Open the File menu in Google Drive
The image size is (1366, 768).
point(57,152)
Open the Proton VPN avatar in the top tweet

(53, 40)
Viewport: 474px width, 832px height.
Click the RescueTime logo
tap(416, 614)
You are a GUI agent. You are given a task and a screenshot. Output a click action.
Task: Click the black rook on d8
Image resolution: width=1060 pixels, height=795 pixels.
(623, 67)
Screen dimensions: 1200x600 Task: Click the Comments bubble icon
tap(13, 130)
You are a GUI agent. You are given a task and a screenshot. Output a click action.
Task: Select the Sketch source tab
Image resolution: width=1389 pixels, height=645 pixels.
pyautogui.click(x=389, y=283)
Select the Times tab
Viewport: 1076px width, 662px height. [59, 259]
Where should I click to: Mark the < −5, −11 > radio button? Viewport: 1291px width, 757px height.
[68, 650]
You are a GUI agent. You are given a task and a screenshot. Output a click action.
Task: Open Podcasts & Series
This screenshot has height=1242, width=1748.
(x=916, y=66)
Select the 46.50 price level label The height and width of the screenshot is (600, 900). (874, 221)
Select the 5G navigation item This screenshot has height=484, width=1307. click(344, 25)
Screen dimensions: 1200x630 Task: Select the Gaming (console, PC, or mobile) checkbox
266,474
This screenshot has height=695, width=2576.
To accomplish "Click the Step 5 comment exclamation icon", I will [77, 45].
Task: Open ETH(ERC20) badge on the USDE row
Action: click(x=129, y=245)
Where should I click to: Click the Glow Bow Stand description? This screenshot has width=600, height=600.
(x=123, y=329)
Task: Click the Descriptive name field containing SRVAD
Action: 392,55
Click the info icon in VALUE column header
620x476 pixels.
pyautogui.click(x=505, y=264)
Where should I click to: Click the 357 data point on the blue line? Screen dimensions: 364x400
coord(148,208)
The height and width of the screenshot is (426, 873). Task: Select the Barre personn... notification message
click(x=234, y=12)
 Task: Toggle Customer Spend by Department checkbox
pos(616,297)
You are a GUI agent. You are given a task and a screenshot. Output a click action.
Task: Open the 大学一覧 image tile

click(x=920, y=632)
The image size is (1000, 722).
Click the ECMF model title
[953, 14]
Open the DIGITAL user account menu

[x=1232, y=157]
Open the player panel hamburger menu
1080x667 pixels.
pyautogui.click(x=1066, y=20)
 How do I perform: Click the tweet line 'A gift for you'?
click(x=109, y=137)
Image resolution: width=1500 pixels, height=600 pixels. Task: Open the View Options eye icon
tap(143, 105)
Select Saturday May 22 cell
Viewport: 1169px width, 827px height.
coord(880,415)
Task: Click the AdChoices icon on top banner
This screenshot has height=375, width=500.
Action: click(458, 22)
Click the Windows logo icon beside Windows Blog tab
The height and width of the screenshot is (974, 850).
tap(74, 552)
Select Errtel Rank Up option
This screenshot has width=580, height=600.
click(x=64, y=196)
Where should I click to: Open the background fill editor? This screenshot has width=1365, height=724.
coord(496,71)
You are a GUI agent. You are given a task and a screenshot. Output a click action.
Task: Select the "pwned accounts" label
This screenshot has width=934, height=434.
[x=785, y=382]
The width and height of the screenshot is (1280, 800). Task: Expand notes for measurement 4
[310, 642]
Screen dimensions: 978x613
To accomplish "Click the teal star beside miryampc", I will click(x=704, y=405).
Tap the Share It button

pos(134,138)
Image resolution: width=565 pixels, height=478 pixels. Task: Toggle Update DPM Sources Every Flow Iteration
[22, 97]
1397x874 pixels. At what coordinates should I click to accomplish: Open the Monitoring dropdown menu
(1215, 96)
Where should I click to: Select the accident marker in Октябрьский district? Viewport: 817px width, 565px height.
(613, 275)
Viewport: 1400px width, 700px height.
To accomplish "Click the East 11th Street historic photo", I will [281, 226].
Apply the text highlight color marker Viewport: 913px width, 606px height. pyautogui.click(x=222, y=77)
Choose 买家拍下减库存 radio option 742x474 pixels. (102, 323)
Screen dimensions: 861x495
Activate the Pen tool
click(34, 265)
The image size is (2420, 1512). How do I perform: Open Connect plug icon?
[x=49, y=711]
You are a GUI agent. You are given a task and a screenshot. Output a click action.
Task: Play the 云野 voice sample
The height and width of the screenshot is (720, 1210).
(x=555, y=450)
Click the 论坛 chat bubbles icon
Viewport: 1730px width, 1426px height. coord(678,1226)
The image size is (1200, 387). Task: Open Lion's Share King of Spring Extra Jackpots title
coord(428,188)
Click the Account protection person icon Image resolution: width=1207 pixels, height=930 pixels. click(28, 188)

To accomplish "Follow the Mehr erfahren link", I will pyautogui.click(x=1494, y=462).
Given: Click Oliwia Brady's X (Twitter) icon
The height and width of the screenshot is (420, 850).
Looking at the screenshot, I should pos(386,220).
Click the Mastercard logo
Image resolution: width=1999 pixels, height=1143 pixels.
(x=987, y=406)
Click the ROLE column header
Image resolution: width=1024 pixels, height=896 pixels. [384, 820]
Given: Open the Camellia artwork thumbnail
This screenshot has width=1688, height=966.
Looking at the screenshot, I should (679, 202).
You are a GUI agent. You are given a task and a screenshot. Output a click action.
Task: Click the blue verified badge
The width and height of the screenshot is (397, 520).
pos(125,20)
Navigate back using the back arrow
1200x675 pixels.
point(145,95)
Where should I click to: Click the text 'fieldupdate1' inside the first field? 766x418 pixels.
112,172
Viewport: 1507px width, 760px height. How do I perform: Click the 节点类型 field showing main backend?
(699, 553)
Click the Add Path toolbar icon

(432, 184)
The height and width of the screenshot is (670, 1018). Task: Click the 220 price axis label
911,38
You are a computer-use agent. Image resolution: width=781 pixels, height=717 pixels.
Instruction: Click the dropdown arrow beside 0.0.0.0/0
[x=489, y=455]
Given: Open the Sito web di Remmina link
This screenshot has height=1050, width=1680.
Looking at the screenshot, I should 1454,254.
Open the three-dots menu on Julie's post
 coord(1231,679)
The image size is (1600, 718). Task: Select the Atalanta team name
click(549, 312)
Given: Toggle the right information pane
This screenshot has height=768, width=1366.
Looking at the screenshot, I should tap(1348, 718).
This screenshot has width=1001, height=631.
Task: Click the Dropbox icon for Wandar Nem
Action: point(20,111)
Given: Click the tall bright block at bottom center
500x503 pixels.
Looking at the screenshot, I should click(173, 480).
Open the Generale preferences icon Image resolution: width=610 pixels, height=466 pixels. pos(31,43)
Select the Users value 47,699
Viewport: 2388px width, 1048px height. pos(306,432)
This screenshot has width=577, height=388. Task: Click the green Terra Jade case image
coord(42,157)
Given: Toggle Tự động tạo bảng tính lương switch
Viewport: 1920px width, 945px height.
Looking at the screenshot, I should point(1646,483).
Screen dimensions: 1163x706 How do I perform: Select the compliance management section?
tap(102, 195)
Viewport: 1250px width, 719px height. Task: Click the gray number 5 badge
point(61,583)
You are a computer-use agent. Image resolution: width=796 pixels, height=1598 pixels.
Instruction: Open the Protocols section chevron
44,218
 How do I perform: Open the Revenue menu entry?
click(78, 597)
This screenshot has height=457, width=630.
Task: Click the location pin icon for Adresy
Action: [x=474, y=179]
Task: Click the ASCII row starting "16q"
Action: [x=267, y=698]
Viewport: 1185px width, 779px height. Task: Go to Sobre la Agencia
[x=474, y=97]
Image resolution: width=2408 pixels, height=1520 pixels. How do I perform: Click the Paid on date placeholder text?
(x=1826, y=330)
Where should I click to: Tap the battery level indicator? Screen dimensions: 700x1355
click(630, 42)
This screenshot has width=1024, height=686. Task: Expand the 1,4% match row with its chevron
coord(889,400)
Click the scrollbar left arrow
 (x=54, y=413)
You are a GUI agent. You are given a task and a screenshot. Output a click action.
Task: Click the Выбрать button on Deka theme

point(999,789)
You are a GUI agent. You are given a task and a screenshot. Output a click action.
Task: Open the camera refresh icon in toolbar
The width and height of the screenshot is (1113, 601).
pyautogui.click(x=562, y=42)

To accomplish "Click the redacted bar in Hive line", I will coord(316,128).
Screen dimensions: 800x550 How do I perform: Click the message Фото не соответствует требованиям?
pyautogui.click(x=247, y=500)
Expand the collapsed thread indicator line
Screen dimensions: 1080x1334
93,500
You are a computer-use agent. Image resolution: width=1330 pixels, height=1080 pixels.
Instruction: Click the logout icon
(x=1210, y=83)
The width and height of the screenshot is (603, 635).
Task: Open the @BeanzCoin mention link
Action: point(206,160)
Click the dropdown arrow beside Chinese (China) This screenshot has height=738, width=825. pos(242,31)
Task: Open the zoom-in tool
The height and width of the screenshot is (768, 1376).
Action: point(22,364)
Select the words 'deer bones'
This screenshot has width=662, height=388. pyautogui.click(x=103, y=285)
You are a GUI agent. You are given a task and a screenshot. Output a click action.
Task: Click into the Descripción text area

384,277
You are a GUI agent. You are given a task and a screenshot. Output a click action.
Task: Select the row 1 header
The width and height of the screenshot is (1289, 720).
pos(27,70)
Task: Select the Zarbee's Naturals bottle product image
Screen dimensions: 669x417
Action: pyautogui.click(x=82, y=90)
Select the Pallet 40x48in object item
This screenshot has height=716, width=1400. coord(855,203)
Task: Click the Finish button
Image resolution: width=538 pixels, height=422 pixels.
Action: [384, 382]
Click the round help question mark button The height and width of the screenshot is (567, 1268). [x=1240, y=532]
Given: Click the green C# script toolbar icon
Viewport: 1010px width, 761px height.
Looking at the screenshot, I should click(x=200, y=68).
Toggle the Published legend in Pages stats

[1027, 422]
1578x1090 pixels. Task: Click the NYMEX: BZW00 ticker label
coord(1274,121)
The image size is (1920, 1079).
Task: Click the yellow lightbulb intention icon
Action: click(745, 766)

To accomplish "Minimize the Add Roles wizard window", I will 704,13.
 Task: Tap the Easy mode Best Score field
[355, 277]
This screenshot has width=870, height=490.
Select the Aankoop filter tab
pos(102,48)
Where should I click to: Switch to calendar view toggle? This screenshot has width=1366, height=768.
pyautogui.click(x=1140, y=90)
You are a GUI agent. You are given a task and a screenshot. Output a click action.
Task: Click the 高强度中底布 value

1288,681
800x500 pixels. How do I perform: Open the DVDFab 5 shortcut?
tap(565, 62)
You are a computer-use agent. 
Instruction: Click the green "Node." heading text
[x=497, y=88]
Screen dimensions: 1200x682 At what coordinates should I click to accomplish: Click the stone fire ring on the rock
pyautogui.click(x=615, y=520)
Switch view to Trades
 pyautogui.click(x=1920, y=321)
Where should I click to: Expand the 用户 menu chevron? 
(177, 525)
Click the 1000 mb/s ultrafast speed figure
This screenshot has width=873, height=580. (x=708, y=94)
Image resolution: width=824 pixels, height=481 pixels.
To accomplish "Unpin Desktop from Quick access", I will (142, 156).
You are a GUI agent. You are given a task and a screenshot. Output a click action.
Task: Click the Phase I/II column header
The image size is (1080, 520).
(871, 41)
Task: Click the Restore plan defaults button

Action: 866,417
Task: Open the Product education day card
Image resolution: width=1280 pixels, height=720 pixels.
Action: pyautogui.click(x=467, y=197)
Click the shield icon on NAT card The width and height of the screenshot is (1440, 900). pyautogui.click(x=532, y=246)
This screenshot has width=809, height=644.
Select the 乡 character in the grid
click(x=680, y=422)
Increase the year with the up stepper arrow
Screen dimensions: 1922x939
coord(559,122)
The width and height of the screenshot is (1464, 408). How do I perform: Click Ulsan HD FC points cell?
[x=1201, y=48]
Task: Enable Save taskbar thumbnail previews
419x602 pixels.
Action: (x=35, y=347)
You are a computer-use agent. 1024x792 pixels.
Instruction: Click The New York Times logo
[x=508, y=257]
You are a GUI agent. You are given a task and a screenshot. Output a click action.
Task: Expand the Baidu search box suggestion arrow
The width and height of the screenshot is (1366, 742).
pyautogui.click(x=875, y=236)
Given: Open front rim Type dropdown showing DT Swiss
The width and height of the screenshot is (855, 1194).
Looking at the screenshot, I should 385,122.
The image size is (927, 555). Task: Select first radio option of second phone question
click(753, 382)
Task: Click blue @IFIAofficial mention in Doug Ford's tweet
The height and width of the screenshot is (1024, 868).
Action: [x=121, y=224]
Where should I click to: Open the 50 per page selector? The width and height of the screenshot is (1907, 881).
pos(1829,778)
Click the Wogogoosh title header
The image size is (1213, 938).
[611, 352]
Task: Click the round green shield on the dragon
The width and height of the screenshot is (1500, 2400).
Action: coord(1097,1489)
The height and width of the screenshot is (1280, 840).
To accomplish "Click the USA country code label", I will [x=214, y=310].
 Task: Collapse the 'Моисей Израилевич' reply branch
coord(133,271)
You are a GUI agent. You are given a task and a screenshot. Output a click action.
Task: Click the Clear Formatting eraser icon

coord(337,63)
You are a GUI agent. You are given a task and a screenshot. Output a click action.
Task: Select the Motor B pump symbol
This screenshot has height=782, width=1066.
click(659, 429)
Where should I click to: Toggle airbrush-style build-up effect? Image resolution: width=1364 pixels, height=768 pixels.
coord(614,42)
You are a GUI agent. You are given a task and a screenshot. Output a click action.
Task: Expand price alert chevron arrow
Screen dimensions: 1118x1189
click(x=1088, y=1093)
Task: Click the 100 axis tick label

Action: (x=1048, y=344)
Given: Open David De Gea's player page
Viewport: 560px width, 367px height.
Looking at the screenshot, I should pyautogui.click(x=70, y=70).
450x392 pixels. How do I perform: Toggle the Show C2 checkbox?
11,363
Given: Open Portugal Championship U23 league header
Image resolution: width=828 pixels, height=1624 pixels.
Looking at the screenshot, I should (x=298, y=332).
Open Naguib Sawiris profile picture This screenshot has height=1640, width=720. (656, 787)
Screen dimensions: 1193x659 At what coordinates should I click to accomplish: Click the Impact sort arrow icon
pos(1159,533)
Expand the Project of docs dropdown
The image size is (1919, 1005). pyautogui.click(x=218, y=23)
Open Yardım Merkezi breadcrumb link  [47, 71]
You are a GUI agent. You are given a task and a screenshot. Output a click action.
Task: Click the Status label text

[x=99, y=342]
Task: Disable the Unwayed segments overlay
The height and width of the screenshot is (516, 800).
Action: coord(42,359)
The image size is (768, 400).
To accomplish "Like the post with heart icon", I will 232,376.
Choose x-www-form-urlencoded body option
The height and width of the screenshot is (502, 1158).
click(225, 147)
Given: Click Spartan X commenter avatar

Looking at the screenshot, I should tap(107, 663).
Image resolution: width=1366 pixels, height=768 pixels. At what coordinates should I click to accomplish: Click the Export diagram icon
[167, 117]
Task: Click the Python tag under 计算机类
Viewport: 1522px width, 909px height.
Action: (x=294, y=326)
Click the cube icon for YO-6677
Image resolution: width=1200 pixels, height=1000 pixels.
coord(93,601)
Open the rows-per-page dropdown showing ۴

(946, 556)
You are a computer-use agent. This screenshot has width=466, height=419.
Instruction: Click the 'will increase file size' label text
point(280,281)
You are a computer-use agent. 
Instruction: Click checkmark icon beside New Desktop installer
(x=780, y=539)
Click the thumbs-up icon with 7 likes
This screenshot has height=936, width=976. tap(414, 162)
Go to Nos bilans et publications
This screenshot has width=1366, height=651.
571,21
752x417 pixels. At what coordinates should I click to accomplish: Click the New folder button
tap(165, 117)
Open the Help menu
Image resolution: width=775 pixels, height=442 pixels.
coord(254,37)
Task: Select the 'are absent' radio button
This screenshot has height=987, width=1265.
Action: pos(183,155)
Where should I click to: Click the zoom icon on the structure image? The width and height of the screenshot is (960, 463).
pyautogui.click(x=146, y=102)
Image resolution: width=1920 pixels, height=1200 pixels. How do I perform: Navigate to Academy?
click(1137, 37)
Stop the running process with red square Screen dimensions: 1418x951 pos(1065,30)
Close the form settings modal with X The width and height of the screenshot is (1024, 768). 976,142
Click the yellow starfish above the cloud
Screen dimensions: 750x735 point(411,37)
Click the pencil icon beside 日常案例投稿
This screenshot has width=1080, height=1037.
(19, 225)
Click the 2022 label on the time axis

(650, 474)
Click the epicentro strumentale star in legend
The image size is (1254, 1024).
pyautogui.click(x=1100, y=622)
--------------------
* [Task directions] Using the data above, repeat exactly the lines that begin at the line with "Where should I click to: Select" and end at the line with "Task: Click the blue verified badge", both ends included.

* [Written answer]
Where should I click to: Select the accident marker in Октябрьский district? Viewport: 817px width, 565px height.
(613, 275)
Viewport: 1400px width, 700px height.
To accomplish "Click the East 11th Street historic photo", I will [281, 226].
Apply the text highlight color marker Viewport: 913px width, 606px height. pyautogui.click(x=222, y=77)
Choose 买家拍下减库存 radio option 742x474 pixels. (102, 323)
Screen dimensions: 861x495
Activate the Pen tool
click(34, 265)
The image size is (2420, 1512). How do I perform: Open Connect plug icon?
[x=49, y=711]
You are a GUI agent. You are given a task and a screenshot. Output a click action.
Task: Play the 云野 voice sample
The height and width of the screenshot is (720, 1210).
(x=555, y=450)
Click the 论坛 chat bubbles icon
Viewport: 1730px width, 1426px height. coord(678,1226)
The image size is (1200, 387). Task: Open Lion's Share King of Spring Extra Jackpots title
coord(428,188)
Click the Account protection person icon Image resolution: width=1207 pixels, height=930 pixels. click(28, 188)

To accomplish "Follow the Mehr erfahren link", I will pyautogui.click(x=1494, y=462).
Given: Click Oliwia Brady's X (Twitter) icon
The height and width of the screenshot is (420, 850).
Looking at the screenshot, I should pos(386,220).
Click the Mastercard logo
Image resolution: width=1999 pixels, height=1143 pixels.
(x=987, y=406)
Click the ROLE column header
Image resolution: width=1024 pixels, height=896 pixels. [384, 820]
Given: Open the Camellia artwork thumbnail
This screenshot has width=1688, height=966.
Looking at the screenshot, I should (679, 202).
You are a GUI agent. You are given a task and a screenshot. Output a click action.
Task: Click the blue verified badge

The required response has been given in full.